17 Investment Banking Analyst Interview Questions

Investment Banking Analyst Interview Questions and Answers

Investment Banking, one of the highly prestigious professions of current times and something that attracts a lot of candidates.This section covers commonly asked and expert level Investment Banking Analyst Interview questions and answers. The types of questions covered are general, conceptual, behavioral, situational and experience based. You can also find interesting examples and sample answers with each question.

Who are these Investment Banking Analyst Interview Questions useful for?

These interview questions will be very useful to all the candidates interviewing for the role of Senior or Junior level Investment Banking Analyst, Investment Banking Associate, Investment Banking Intern etc.

Both entry level freshers and experienced candidates will be benefited by these questions and answers.

1. What is Investment Banking?

Investment Banking is a division of banking which works towards generating capital for other businesses, that may be private, public or government.

The investment banks operate by underwriting the debt and equity securities on behalf of their client, facilitating mergers and acquisitions, providing guidance on issue and placement of stock etc.

Many banks operate both in retail and investment segments. But, to be fair to the market, both the businesses are required to be absolutely dissociated.

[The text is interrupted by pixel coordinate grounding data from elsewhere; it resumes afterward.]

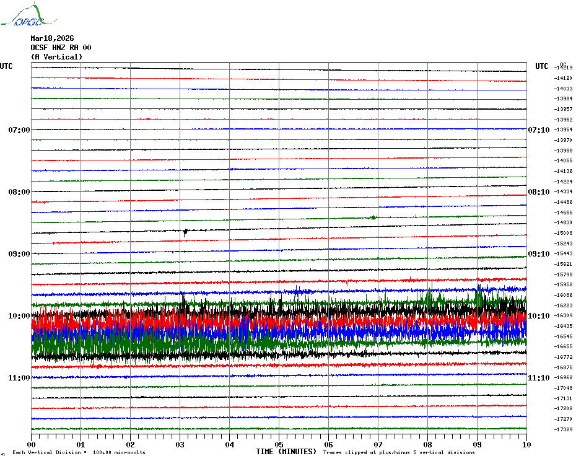
Task: Click the 07:00 time label on left axis
Action: pos(19,130)
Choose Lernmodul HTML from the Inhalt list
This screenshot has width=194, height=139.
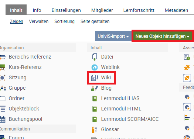[x=121, y=109]
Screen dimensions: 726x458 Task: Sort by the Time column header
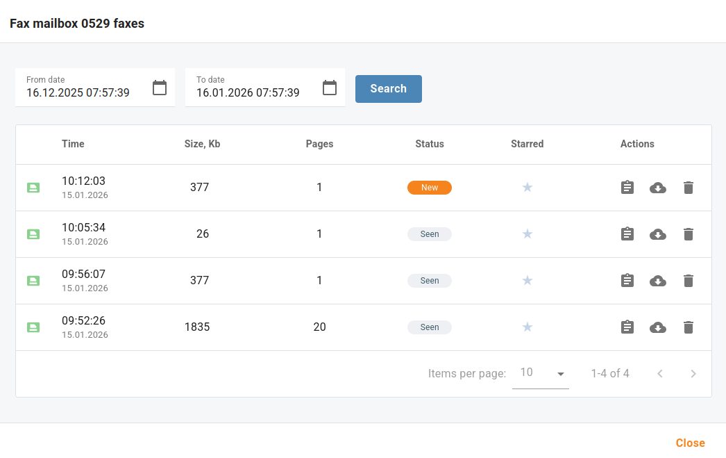(x=73, y=144)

Video : Investment Banking Analyst Interview Questions and Answers - For Freshers and Experienced Candidates

2. What do you know about the major services offered by Investment Banks?

Well, Investment Banking is a gamut of a lot of activities & this question check your awareness of them. The major services offered by Investment banks are:

i.) Mergers and Acquisition Advisory (M & A Advisory) - Investment banks possess an expert knowledge about the market conditions and the status of the business that their client wishes to take over or merge with. They provide their client an expert guidance to maximize their profit and minimize the risk so that it can meet it growth aspirations.

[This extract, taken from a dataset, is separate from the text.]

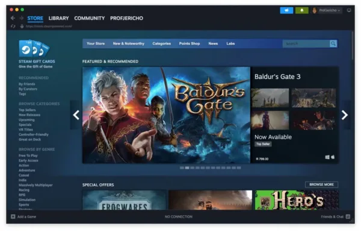Click the search magnifier icon
This screenshot has height=231, width=361.
[x=333, y=43]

ii.) Managing Capital Issues - This includes IPO, FPO, Preferential issues, Debt Placement etc. The idea is to help the client meet its objectives and in turn make money.

iii.) Debt Syndication - If the client doesn't have sufficient funds to finance a big project, the investment banks helps them with term loan, working capital loan, mezzanine finance etc. thus allowing the client to take up the right project at a right time.

iv.) Buyback advisory - They also advise their clients the right time and price at which they should buy back their shares.

v.) Corporate Advisory - To the big clients, based on their needs. This includes developing a business plan, project advisory, project identification, corporate restructuring etc.

So, these are some of the major services offered by Investment banks.

3. What are the major responsibilities of an Investment Bank Analyst?

Investment Banking Analysts are just out of college, junior level people at an Investment Bank, and the bottom line of whole investment banking deal is to raise money for your client.

The purpose of asking this question is to check, if you are aware of what you are required to do in this role and more importantly, are you ready to shoulder those responsibilities.

The major responsibilities of the person taking up this role are:

i.) Research and Analysis - Of client's portfolio.

ii.) Creating financial models

iii.) Monitoring the finances and carrying out company valuations

iv.) Pitch book compilation

v.) Producing reports - to be presented to your own management and the client.

4. What are the three most important financial documents of a company?

The three most important financial documents of a company are:

i) Balance Sheet - A distribution of assets and liabilities, this document shows the financial status of a company at a given point of time.

ii) Income statement - Shows the profitability of a company from accounting perspective.

iii) Cash flow statement - Shows the cash flow for a business from various sources.

5. How would you value a company?

There are 3 primary ways to value a company:

i.) DCF Method - This is an intrinsic valuation methodology. It stands for Discounted Cash Flow and here you discount the values of future cash flows back to present.

ii.) Multiples approach - This is a relative valuation methodology. Here you multiply a company's earnings with the P/E Ratio of the industry in which it wants to compete.

iii.) Transactions approach - In this approach, you compare the company with other companies in the same domain that have been sold or acquired.

6. Which of the following is higher - Cost of debt or Cost of equity?

The cost of equity is higher. The cost attached to borrowing debt is tax deductible.

Another reason for this is that the equity investors are not guaranteed fixed payments and they are the last ones to be paid during liquidation.

7. What do you know about the CAPM Model?

CAPM stands for Capital Asset Pricing Model. It is used for calculating the Cost of Equity. As per this model, the expected return of a security is linked to the overall market basket.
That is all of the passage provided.